Intercalary Non Vascularized Fibular Graft in Pediatric Forearm Bone Defects - Post Chronic Osteomyelitis
Journal: International Archives of Integrated Medicine (IAIM) (Vol.4, No. 11)Publication Date: 2017-11-15
Authors : Siddharth Goel Sansar Chand Sharma Harnam Singh Madan;
Page : 187-192
Keywords : Free non-vascularized fibula; Forearm; Chronic osteomyelitis; Children.;
Abstract
Introduction: For bridging gap in bone defects created by tumor excision, trauma or as sequelae to infection, various treatment modalities are described including iliac crest graft, cortical tibial graft, allograft, bone transport using the principles of Ilizarov, fibula as an intercalary bone graft and vascularized fibula. Various implants used for fixation are wires, screws, plates, and ring or monorail fixator. Free non vascularized fibula is a popular substitute for this method because of its easy accessibility and minimal donor site morbidity. It has the advantage of being a much simpler procedure and avoids the use of costly implants making it a more feasible and practical solution for bone defects in developing countries.
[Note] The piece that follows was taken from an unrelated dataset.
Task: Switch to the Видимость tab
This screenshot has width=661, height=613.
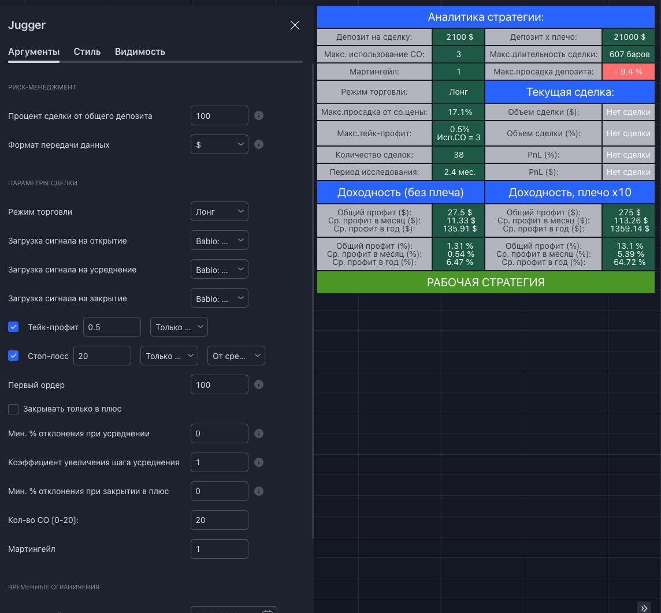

The present study was aimed at finding the results of it in bone gap created after debridement of radius/ulna following chronic osteomyelitis in pediatric population. Material and methods: 12 children of age 4-13 years with diagnosis of chronic osteomyelitis of forearm bones were included in the study. In first stage adequate bone and soft tissue debridement was done. In radial chronic osteomyelitis, to maintain radial length and DRUJ, distractor application was done. Distractor was removed after about 3 weeks and then, “press fit” free non vascularized fibular graft was applied and fixed with intramedullary K wire. The limb was immobilized in plaster till union of fibula at both ends. Results: The average per operative gap at time of grafting was 7 cm (range 4-8 cm). Union was achieved at both ends in all cases in 12-18 weeks with no major complication. One ulnar osteomyelitis case had delayed union at one site which gradually healed. At about 1 year children had good forearm range of motion. Conclusion: Non-vascularized fibular grafting is a good option for bone defects in paediatric population provided adequate debridement, fixation and immobilization has been done.